呼吸が整い、はっきりと物事を考えられるまでに意識が戻ってきた。いまだに意識が朦朧としている候補生がいる中、ゼロは他人の心配し始めた。それは、お世辞でも体力があるとは言えないシェイルのことだった。
この訓練は二つのグループに分けて行われている。後の方であるシェイルは、今頃走り始めたところであろう。そんなゼロの不安を遮るかのように、教官が大声を上げる。

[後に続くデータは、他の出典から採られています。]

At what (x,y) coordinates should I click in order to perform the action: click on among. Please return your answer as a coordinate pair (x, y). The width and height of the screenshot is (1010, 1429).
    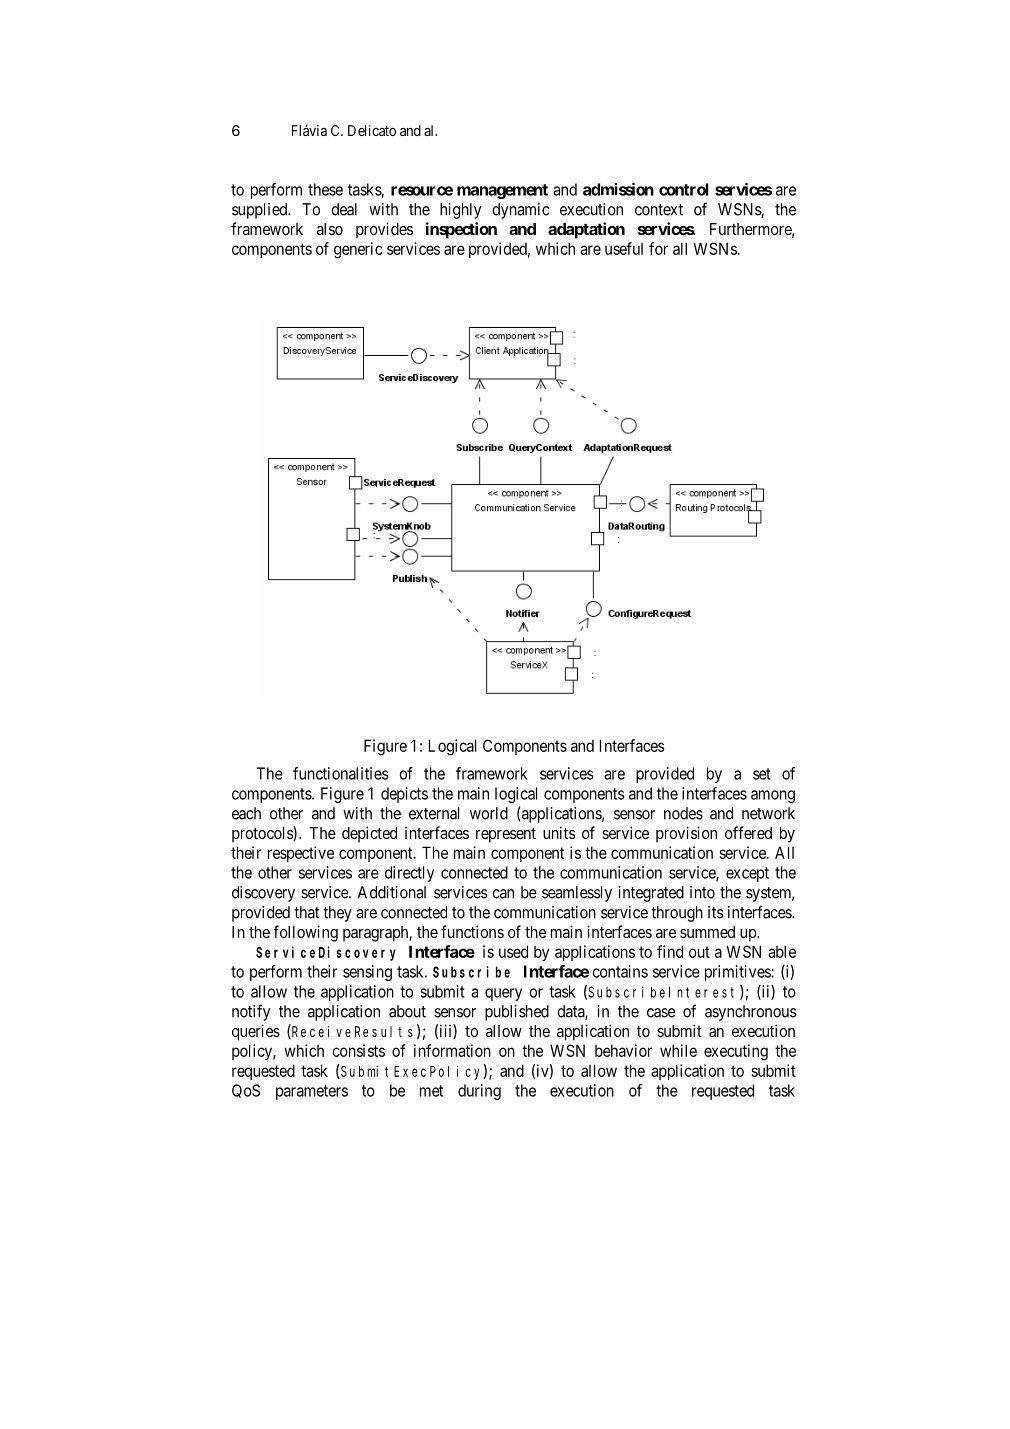
    Looking at the image, I should click on (773, 796).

「もう、充分休んだだろう。この調子でいけば日が沈む前に走り終わる。ほら、立て走るぞ」
候補生たちは顔を見合わせ、空を見上げる。日は昇りきってもいない。教官の言葉を素直に信じ、走り出す者がいる中ディオネは地面に這いつくばったままだ。ゼロは教官に怒鳴られることのないようディオネを引っ張り上げた。
「最後まで一緒に走るといったのはお前だろう」
ディオネは首を振る。しかしそれは、否定の意味ではなかった。
「仕方ないな。そこまで一緒に走りたいなら俺も頑張るか」
ゼロは耳を傾けることなく、全力でその場を去った。一人残されたディオネはぼやく。
「まったく、ゼロは照れ屋さんだな。でも、まさかあいつに背中を押されるとは」
前触れもなく、ディオネの後頭部に激痛がはしった。
「ナニが照れ屋だ。いいから走れ。それともお前だけ夜明けまで走るか?」
教官の存在をすっかり忘れていた自分を恨めしく思った。ディオネは頭を抑えながら、しぶしぶと姿が見えなくなってしまったゼロを追いかけるべく足を動かした。

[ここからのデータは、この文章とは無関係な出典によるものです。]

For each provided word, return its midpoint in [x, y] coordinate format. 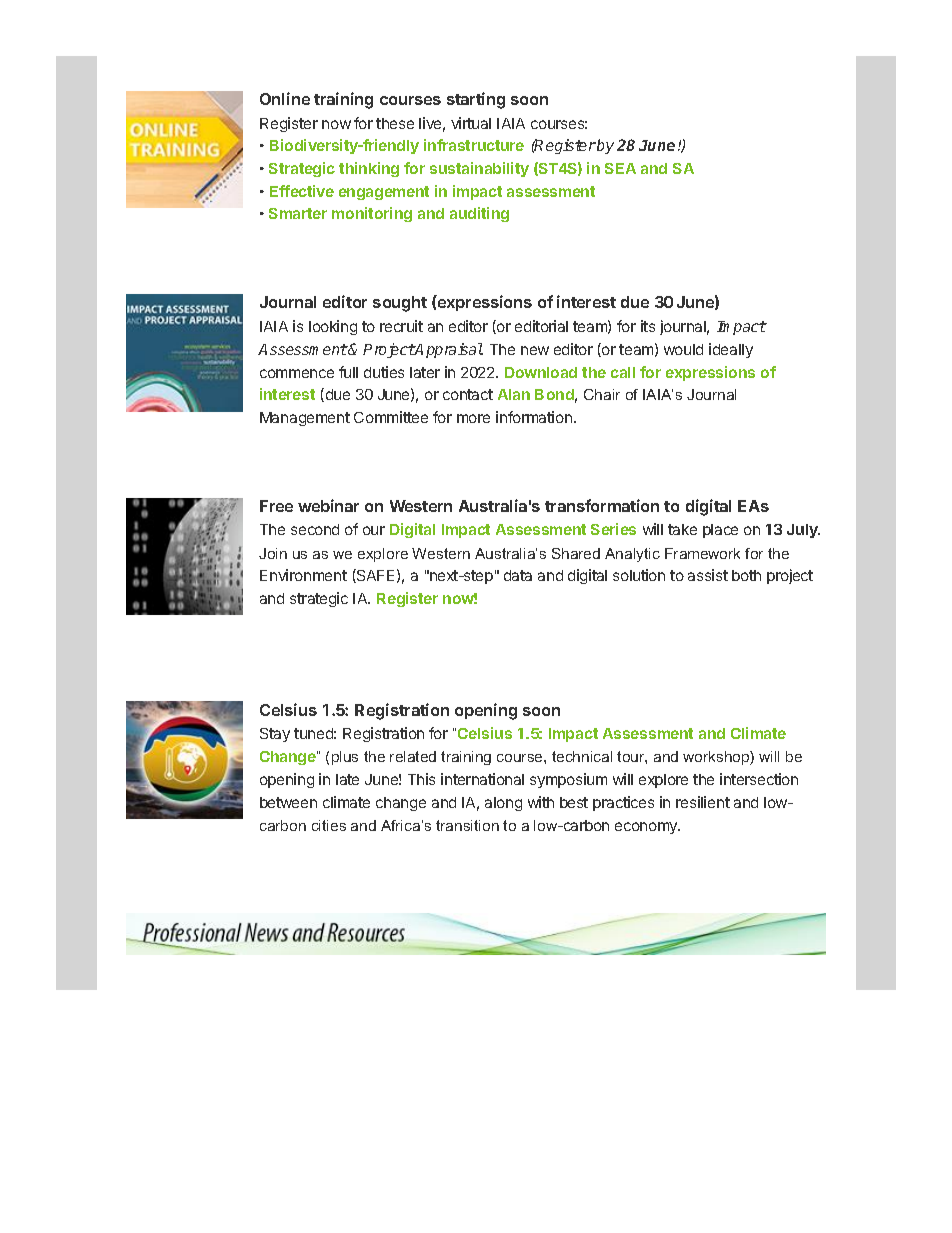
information [534, 417]
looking [333, 327]
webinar [328, 505]
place [720, 531]
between [288, 802]
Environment [303, 575]
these [395, 123]
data [518, 575]
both [746, 575]
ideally [731, 350]
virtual [471, 123]
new [535, 350]
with [541, 802]
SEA [620, 168]
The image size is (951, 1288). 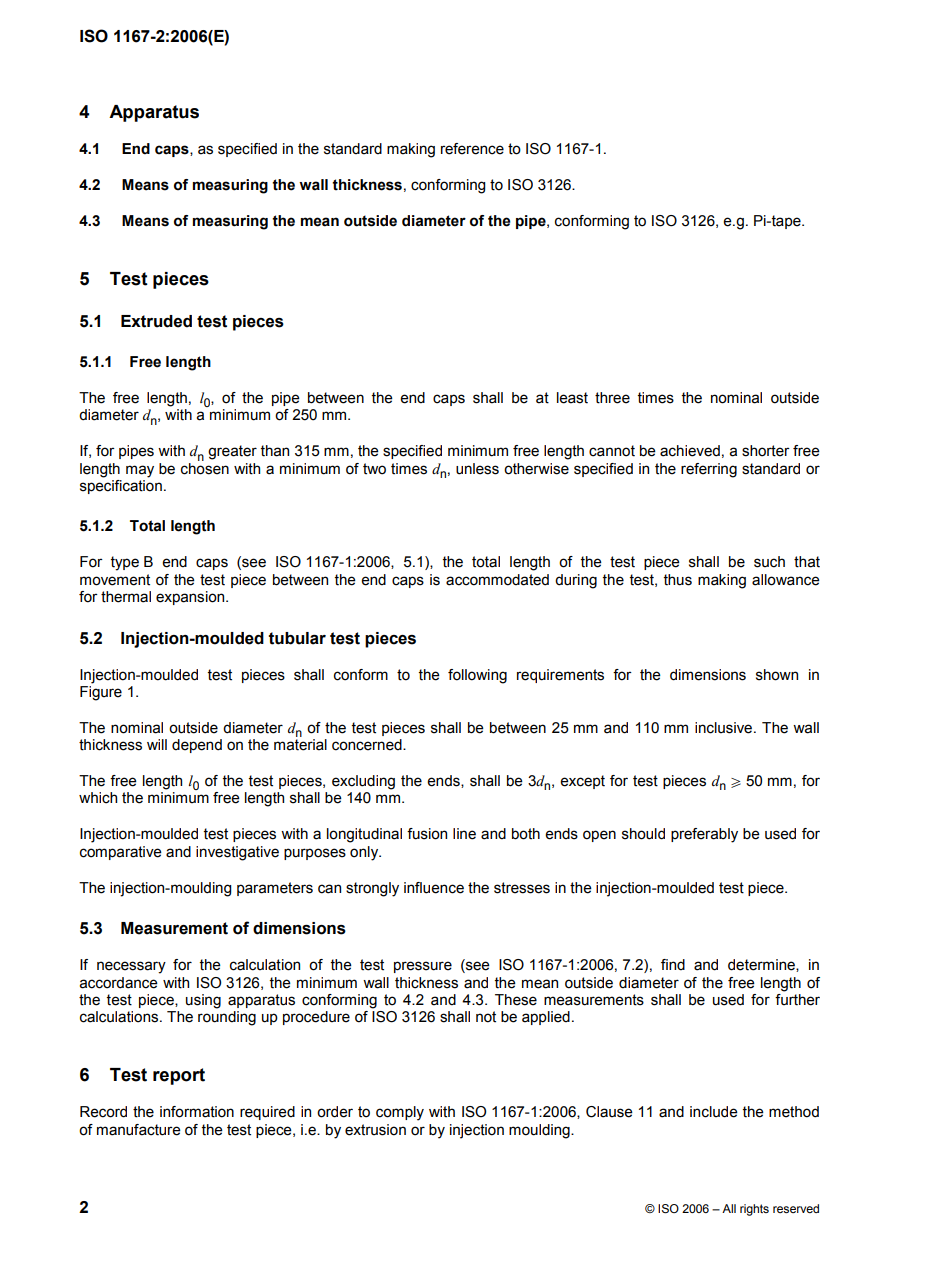 What do you see at coordinates (197, 746) in the page?
I see `depend` at bounding box center [197, 746].
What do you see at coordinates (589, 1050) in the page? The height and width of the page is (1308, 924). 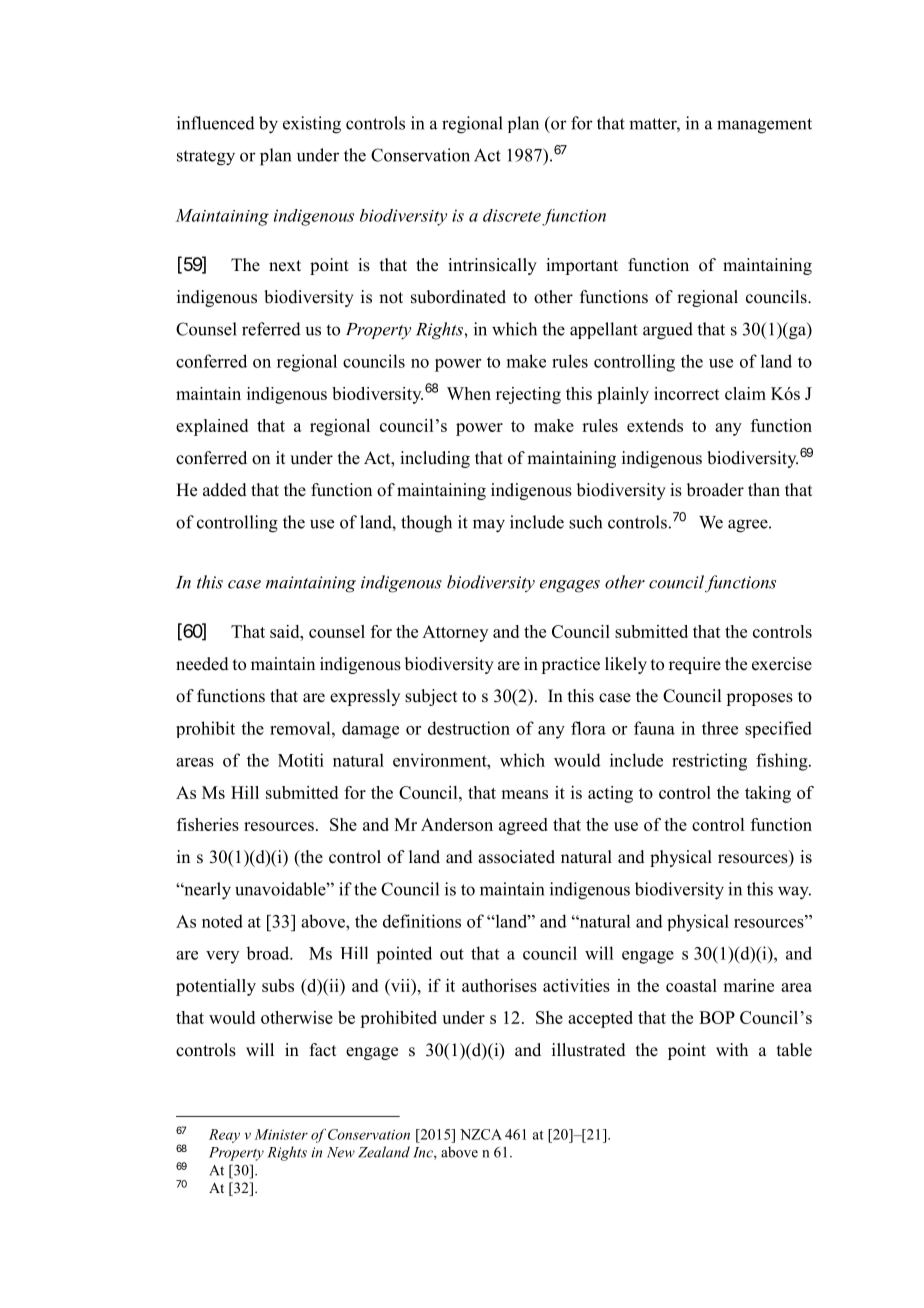 I see `illustrated` at bounding box center [589, 1050].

翌日、候補生たちは昨日の疲れを癒せぬまま、戦闘機の格納庫に集められた。昨日の訓練は、体力強化という名目だけで、あのランニングだったので今日も想像を超える厳しい訓練が待っているだろうと皆、不安で一杯だった。
その気持ちを知ってか知らずか予定より早く教官はやってきた。
「昨日はご苦労だったな。それでは、今日の訓練について説明を行う。」
教官の足元からブリーフィングのためのスクリーンが立ち上がる。
「今回の訓練はカリュキュラムどおりのものだ。昨日のような突拍子もない訓練だから安心してもいいぞ」
あの時とは違う教官だからといってここまで違うのかとゼロは感心した。見るからに新米の教官のようだ。

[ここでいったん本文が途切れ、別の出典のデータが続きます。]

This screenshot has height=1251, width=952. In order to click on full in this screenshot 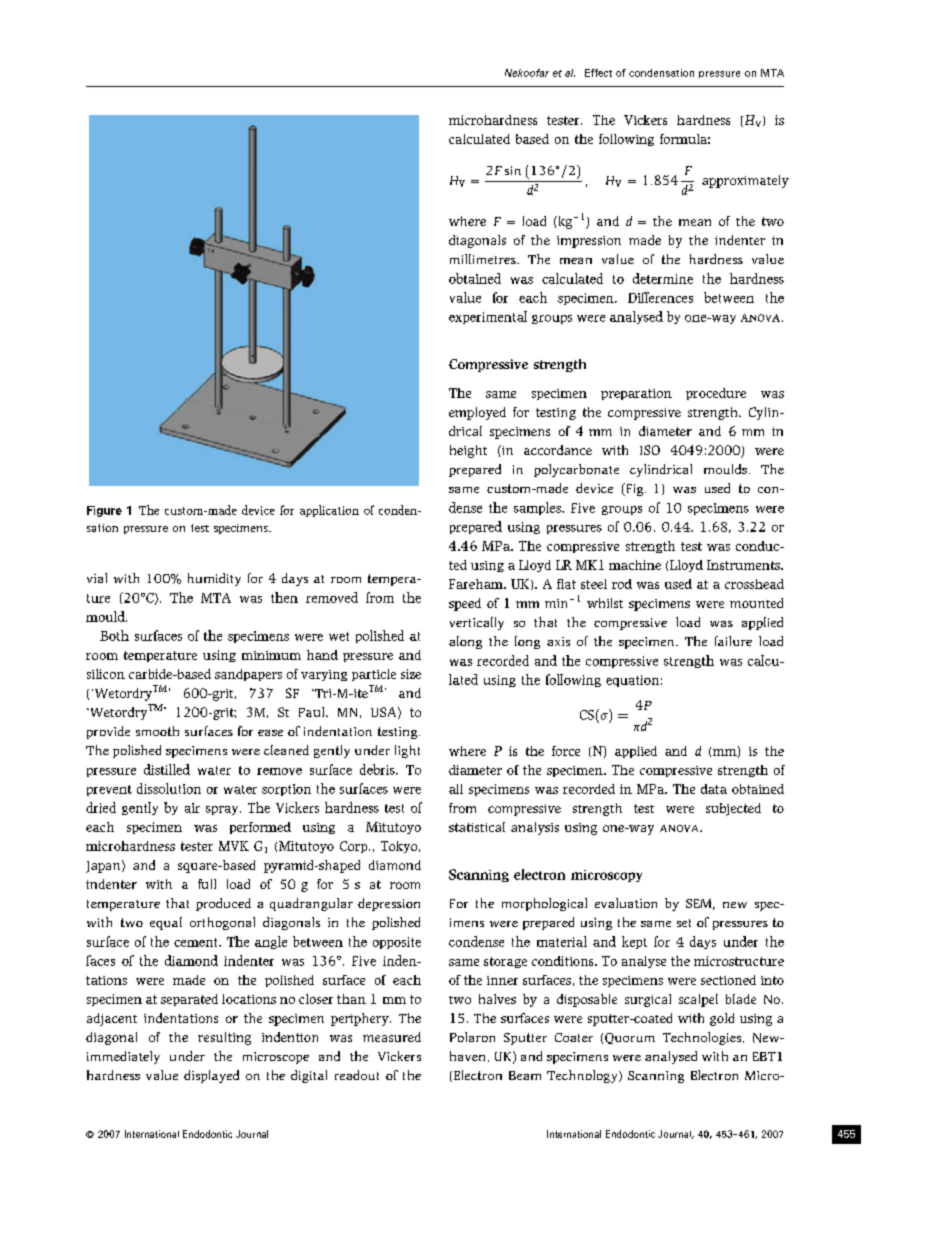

「訓練内容は、いたって簡単。グループ内での模擬戦闘そのものだ。訓練が2日間にわたっているのは、例年時間がかかるものだからな。この訓練の主な目的は、チームの特徴を知り、後に行われる他国の候補生との模擬戦において有利に戦ってもらうためだ。有意義な演習になるように心得ておくように。分かっていると思うが、先の試験で不合格者が出ているため再編成されたグループもある。これを機に信頼関係も築いておけ」
その後教官から不合格者が挙げられたが、ゼロのグループ以降から出ているのでメンバーの変動はなかった。それに引き続き模擬戦闘について細やかな取り決めが説明され、戦闘機の整備命令を最後に候補生はその場から解散した。